Second, in an intergovernmental framework such as the one of Eurozone governance, state power matters, and larger and wealthier states dominate over smaller and poorer member states. As I have explained here, the EU had historically been founded on a delicate compromise between state power and state equality. However, since the eruption of the euro-crisis, the rise of intergovernmentalism in EU governance has upset this balance, leading toward a dynamic of domination by larger/wealthier states over smaller/poorer ones. The situation in Greece seems to confirm this. Despite the rhetoric in Athens, the new Greek government has not been able to start a new economic deal, given opposition from its stronger creditors: Finance Minister Varoufakis had to concede that any policy of the Greek government would have no negative fiscal effect. And while the Greek government repeatedly called for discontinuing troika, it only obtained its cosmetic re-naming as “the institutions”, with unchanged powers.
Third, following immediately on the previous point, it is clear that the intergovernmental framework of EU governance poses a major challenge to democracy. As the handling of the Greek crisis is making clear, Greek citizens are unable to shape their destiny through the electoral process (since their wishes for a clear shift away from austerity have been thwarted). And if they were, this would imply that German citizens would be unable to shape their destiny through the electoral process (since their wishes for only limited financial support to Greece would be disrespected). The Eurozone is based on separate claims of national democracies that cannot be reconciled. In fact, it is precisely because voice is so limited that exit becomes such a viable option: the rise of extreme parties, and street riots in Athens (and now also in Frankfurt) are the inevitable result of a situation in which the people do not find a way to channel their discontent. As much as the Vice-President of the European Commission Jyrki Katainen may believe that “we don’t change our policy according to elections,” that’s what democracy is all about.
And this is why the need for constitutional reforms of the Eurozone is more urgent than ever. To begin with, the Eurozone needs a fiscal capacity through which it can provide support to countries in fiscal troubles outside the logic of inter-state transfers.
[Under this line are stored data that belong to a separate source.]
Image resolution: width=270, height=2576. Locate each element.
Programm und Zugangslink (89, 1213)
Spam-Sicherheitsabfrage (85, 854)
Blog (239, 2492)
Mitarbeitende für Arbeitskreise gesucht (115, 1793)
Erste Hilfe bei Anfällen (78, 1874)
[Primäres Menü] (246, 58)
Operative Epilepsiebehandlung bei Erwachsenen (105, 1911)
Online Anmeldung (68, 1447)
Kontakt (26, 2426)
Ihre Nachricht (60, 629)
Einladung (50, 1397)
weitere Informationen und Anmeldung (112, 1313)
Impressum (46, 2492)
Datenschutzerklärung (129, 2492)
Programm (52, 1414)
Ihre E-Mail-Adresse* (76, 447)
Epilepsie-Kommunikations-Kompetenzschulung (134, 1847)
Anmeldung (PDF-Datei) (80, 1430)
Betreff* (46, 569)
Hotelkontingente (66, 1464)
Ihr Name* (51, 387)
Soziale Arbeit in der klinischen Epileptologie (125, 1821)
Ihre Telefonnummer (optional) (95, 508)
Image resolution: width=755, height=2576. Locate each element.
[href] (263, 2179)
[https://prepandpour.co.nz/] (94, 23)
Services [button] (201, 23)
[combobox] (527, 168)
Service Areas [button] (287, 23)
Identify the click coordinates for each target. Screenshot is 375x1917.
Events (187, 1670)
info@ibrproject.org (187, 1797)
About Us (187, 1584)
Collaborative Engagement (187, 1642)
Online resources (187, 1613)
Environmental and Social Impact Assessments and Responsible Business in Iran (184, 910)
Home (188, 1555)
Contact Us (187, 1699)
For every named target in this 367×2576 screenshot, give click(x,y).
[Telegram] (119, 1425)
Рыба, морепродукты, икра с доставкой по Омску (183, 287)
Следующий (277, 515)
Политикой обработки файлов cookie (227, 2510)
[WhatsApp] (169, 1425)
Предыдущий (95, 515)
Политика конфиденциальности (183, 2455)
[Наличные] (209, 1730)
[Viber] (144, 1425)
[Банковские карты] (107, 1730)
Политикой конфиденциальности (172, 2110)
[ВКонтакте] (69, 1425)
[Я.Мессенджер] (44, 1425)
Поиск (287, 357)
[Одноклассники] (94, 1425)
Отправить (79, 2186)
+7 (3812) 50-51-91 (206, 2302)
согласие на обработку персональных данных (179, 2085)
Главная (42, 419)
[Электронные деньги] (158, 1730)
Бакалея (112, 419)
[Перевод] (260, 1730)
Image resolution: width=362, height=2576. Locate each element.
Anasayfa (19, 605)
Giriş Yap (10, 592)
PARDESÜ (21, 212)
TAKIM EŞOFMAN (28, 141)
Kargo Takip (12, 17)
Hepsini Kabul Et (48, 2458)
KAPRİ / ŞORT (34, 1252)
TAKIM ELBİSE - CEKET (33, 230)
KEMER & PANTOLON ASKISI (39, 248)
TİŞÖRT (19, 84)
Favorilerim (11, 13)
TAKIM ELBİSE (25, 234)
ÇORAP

Moreover, the institutional system of governance must be overhauled, creating political institutions which can take decisions legitimately and effectively outside the logic of intergovernmental negotiations, with its related problem of domination. It is ironic that Germany was historically willing to take steps in this direction, while Greece was always in favor of an intergovernmental approach and wary to “cede” its sovereignty to supranational authorities. The tragedy of the Greek crisis however set aside any expectation that intergovernmentalism will protect the interest of the small states – least ensure a functioning governance process in the Eurozone. EMU is an incomplete project. But perfecting our Union of states and citizens through bold institutional reforms should be the aspiration of politicians willing to leave a legacy in history.